Nowadays, vendors are more focussed on protecting your privacy from various elements in your device. For example, last fall a researcher discovered that carriers were tracking forensics data from Android users through a piece of bloatware called Carrier IQ. Within days, most of the major vendors had published apps identifying Carrier IQ.
Furthermore, most of those free, ad-monetised apps you download contain code for an ad network, some of which are a bit aggressive with the functions they perform on your device. Perhaps the best example is an ad network called "Apperhand" that secretly redirects your search queries to a pay-per-click engine, places a search icon on your mobile desktop without your permission, and pushes excessive ads to your Notifications Bar. Apperhand isn't malware in the traditional security sense, but I'm willing to bet if you had a choice, you'd rather not have these features on your devices at all. As such, most of the suites below inform you when an app contains too many permissions; some suites go further to detect APIs from aggressive ad networks.
All the suites offer antivirus and antitheft/loss protection, but a few bundle parental control features that specifically target young Android owners. Many security vendors are also going beyond traditional security suites to publish cheap/free standalone utility apps, like a battery life extender or safe QR code scanner. If you can combine practicality with top-notch security, why not?
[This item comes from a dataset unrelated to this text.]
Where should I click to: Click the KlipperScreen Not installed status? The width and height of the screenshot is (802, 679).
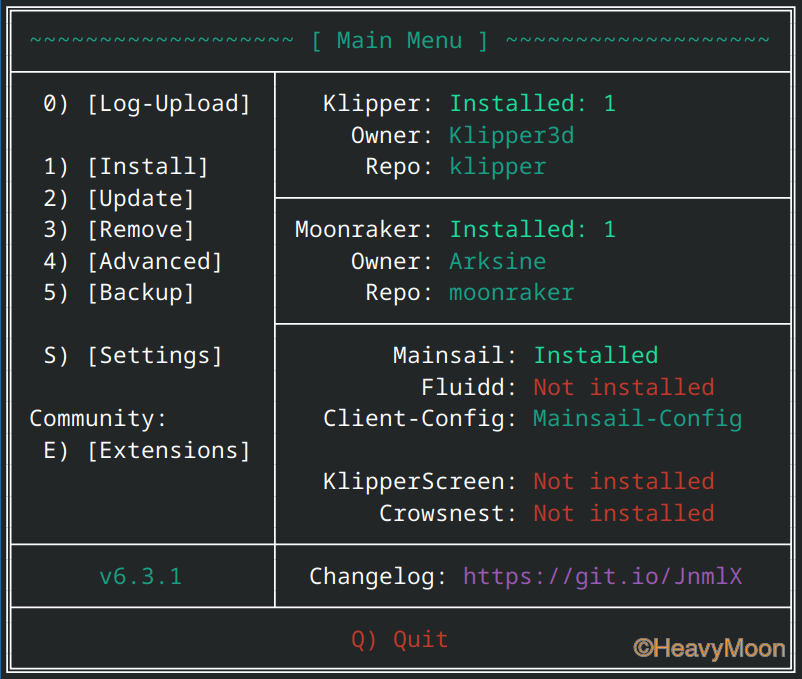click(x=624, y=482)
I've included only Android apps for now, because Apple iOS threats are largely satisfied by tweaking native security settings.
Free, £6.95/year for Premium
A lot of traditional security vendors simply port desktop security to the phone. Not Bitdefender. This app runs quietly in the background of your Android device, but offers only average virus protection according to independent labs AV-test.org. You get what you pay for, I guess.
Free, € 29.95/year for Premium
F-Secure offers top-notch mobile antivirus protection thanks to the boffins plugged in at the world renowned F-Secure Labs. It bundles parental controls and will appeal to parents of Android-wielding children. But there are slicker mobile security apps for adult consumers.
Free, $29.99/year for Premium
You can tell Lookout is the only mobile-only security company in this group. This well-designed app combines an appealing, made-for-mobile UI with powerful antivirus, remote controls, data backup, firewall, and app auditor.
Free, £24.99/year for Premium
It's an aggressive little app that alerts as frequently as a desktop antivirus, but McAfee Mobile offers powerful end-to-end protection. Bonus: unlimited cloud backup.
TrustGo features an excellent app meta-search engine that classifies millions of apps based on threat level, notably intrusive ad networks. This can help you decide which apps are safe to download. However, until I see better malware detection results, I can't trust it to truly safeguard my Android devices.
ESET Mobile Security for Android offers an impressive level of granular controls and some interesting features, like SIM card recognition, but lacks app auditing to inform you of excessive app permissions. If your greatest concern is theft, this is a good one.
LastPass is both a free and premium password manager, and now Premium users can access their vault of encrypted passwords while browsing on an Android device. LastPass for Android features a LastPass browser built on top of the stock Android browser engine; Dolphin HD browser lovers can download a Lastpass plug-in.
Not yet tested
The veteran in desktop Internet filtering just released its first Android app, a free Firefox-based browser that blocks malware and offensive content. Since it's in version 1 it lacks a lot of the granularity of other parental control apps (for instance, you can't select which categories to block), but if you don't want to pay a dime this is one way to go.
NQ Mobile Vault is an easy way to securely hide your most private photos, videos, text messages, and contacts, from snooping friends and lovers.
Not yet tested
Yes, even QR codes can contain malware. If you snap a lot of them, or are curious to try, download this lightweight scanner that not only scans for fake, malicious bar codes, but also blocks malicious websites from automatically loading on your device.
Not yet tested
Trend Micro may be a computer security veteran, but it's developed a free app that will extend your battery life by hours. It doesn't actually add juice, it simply manages battery-draining switches. For instance, the "Just-a-phone" setting turns your smartphone into a dumb one (call/text only) and saves battery by turning off cellular and Wi-Fi connections and dimming your screen.